Conferma l’adesione al progetto del Modello Lazio anche Marta Bonafoni. Lei rappresenta il mondo dei movimenti per i diritti. È lei a dire che Qui nel Lazio è più difficile smontare la coalizione che farla, perché stiamo già governando insieme“. Lo dice a margine dell’evento organizzato a Largo Venue, sulla Prenestina. Da lì chiede di proseguire e rilanciare il lavoro svolto in questi anni dalla coalizione guidata da Nicola Zingaretti.

Marta Bonafoni aveva dato la sua disponibilità a partecipare alle Primarie con cui individuare il candidato. E ora? “Se si faranno, parteciperò alle primarie“. Potrebbe essere la soluzione che legittima qualunque scelta: Daniele Leodori ha detto da mesi di essere pronto, la stessa cosa vale per l’assessore alla Sanità Alessio D’Amato. Il problema è che rischia di non esserci tempo. Perché Nicola Zingaretti ha ribadito che non intende rimanere in Regione Lazio un solo minuto in più del necessario. Ed il 5 febbraio è la data in cui con ogni probabilità si dovrà decidere tutto. Non nel centrosinistra. Ma in Regione: eleggendo il suo successore. (Leggi qui: Regionali, il vertice fissa le date: primi colpi tra i big)

La data delle dimissioni

Nicola Zingaretti (Foto: Andrea Panegrossi © Imagoeconomica)

Lo ha confermato questa mattina il deputato – governatore. “La data delle mie dimissioni da governatore? C’è un iter legislativo in corso in Aula, noi abbiamo un obiettivo“, che è quello di approvare il collegato di bilancio il 3 novembre. “Lo perseguiamo ma chiaramente dipende dal dibattito consiliare. Come abbiamo detto stiamo rispettando i patti, c’è un bellissimo collegato. Rappresenterà una svolta per la Capitale. Immediatamente dopo firmerò le dimissioni e si aprirà il percorso per andare al voto, che credibilmente potrebbe essere nella prima settimana di febbraio“.

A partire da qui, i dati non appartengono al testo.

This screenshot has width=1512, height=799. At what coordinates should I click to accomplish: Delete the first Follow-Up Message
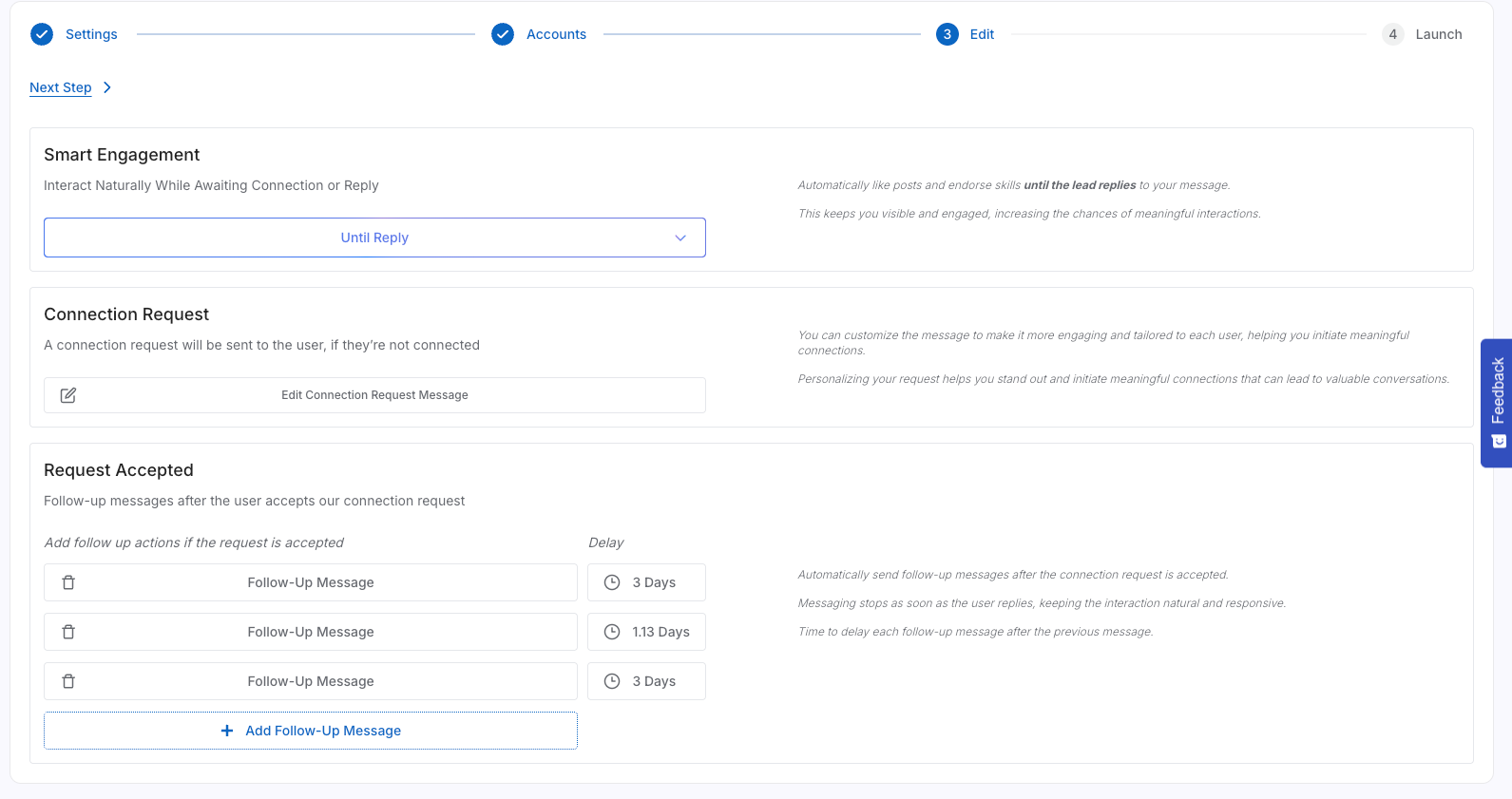(x=68, y=582)
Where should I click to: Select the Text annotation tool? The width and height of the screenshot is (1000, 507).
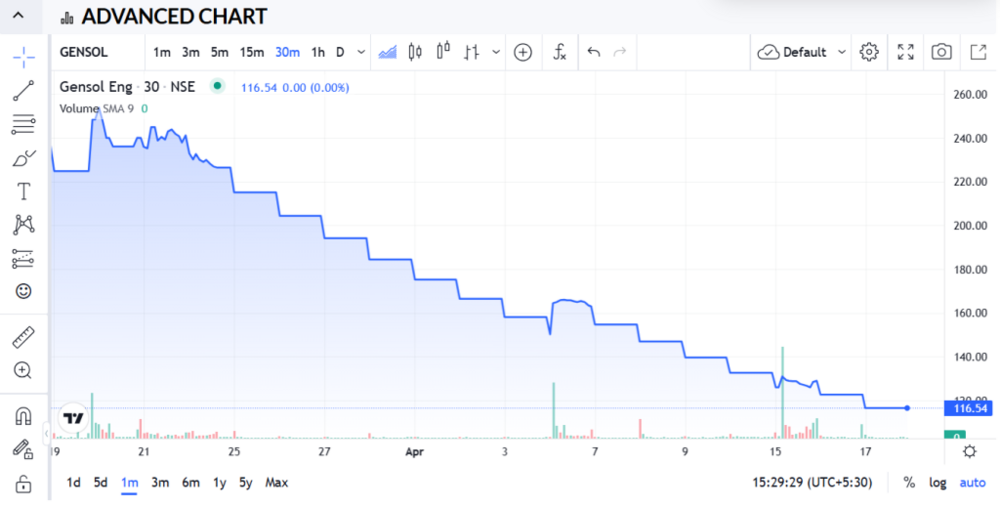coord(23,191)
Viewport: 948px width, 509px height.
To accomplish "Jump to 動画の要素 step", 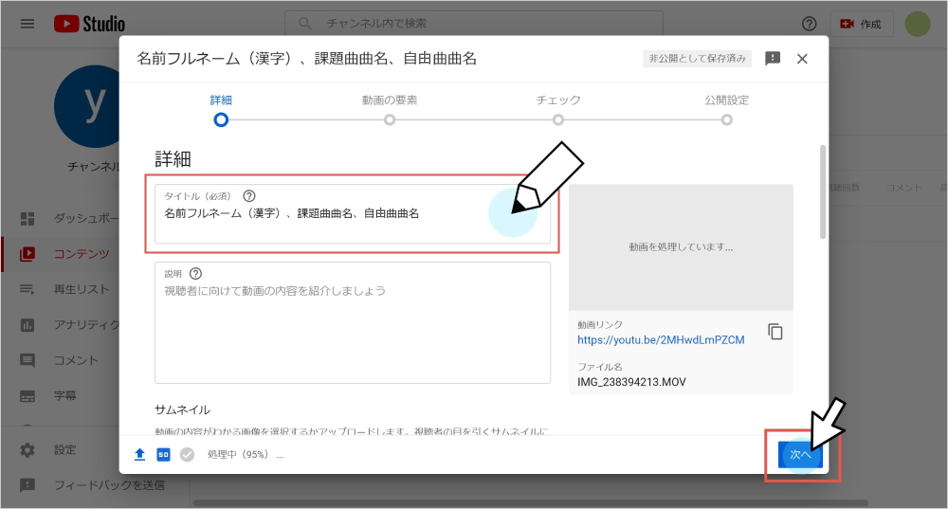I will click(x=389, y=119).
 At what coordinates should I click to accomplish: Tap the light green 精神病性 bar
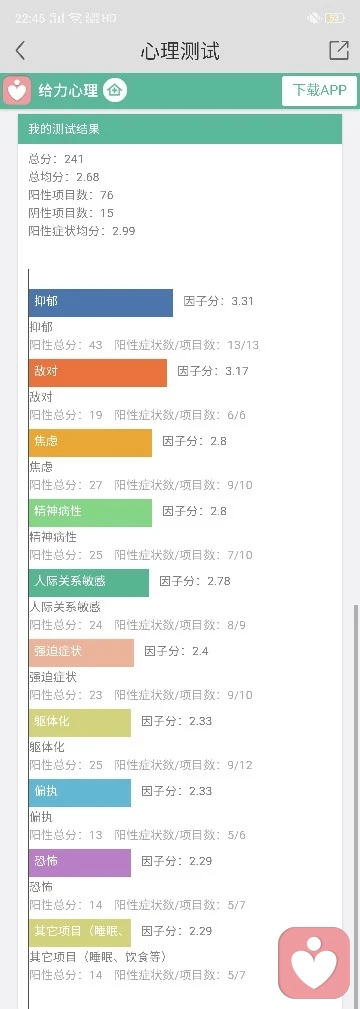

Nicola Zingaretti lo ha detto a margine dell’inaugurazione di un parco fluviale a Roma. La Camera non gli ha ancora contestato l’incompatibilità tra le sue due cariche e questo gli consentirebbe di allungare i tempi: anche di un mese. Ma non intende farlo. Perché “Qui parliamo di rispettare un impegno politico preso con la maggioranza e l’opposizione. Io credo che avendo scelto l’opzione del parlamentare, sia giusto dare alla Regione un mese prima della scadenza naturale, la possibilità di avviare un percorso democratico che coinvolga le persone“.